Mihir Garimella
Hi, I'm Mihir! I recently graduated from Stanford and I'm now building something new in NYC. (If you want to get in touch with me, my email address is mihir@garimella.io.)
I'm excited about ML systems and I'm passionate about building things that can make an impact at scale. At Stanford, I wrote my thesis on ML infrastructure and worked at Helia, a small startup using deep learning to analyze video data that was recently acquired by Scale AI.
In the past, I've been interested in 3D computer vision — read a blog post I wrote about it. I spent a summer at Waymo (formerly the Google self-driving car project), helping develop the deep learning networks that detect other vehicles, pedestrians, bicyclists, and motorcyclists from laser data, and worked on building autonomous drones for photorealistic indoor mapping, industrial inspection, and search and rescue (featured on CNN). This work was inspired by my past robotics research, for which I was incredibly fortunate to have received a $50,000 prize in the Google Science Fair. I've also spent a summer at Facebook, building hardware and software to help bring the Internet to the 4 billion people around the world who still don't have access. In high school, I worked on drone imagery software at Identified Technologies, embedded computer vision and SLAM at Near Earth Autonomy, and robotics and machine learning research at Carnegie Mellon and MIT.

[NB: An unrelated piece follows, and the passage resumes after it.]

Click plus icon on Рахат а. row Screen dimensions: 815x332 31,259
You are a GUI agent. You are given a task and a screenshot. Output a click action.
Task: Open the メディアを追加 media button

Some of my other projects include Surge (a system for creating one-click enterprise knowledgebases from Slack, Google Docs, and email), Making AR "Lit" Again (an app that uses computer vision to recreate environmental lighting in augmented reality), Text-A-Sketch (a device that can receive pictures over SMS and draw them on an Etch-A-Sketch), StructureKit (crowdsourced indoor mapping with just an IMU), Autocross (a kit to make any RC car self-driving), HeadsUp (a $50 device to diagnose concussions on the sidelines with a quick eye test), ScentIt (a device to embed smells within movie clips), TMAScan (a set of image processing algorithms to help doctors diagnose brain tumors), Robo-Mozart (a robotic violin tuner), and Classroom (a mobile student planner app that has been used by over 30,000 students).
Several of my smaller projects are open-source, and the code is available on Github. I'm most proud of Series (an app that can solve calculus series problems using handwriting recognition and the WolframAlpha API) and CiteIt (a tool to create accurate bibliographies).
I'm also passionate about computer science education. I co-directed TreeHacks, Stanford's largest annual hackathon, in 2019, and have been a TA for Stanford's introductory CS classes, CS106A and CS106B, and embedded systems class, CS107E. Back in high school, I founded and organized FCHacks, Pittsburgh's first high school hackathon.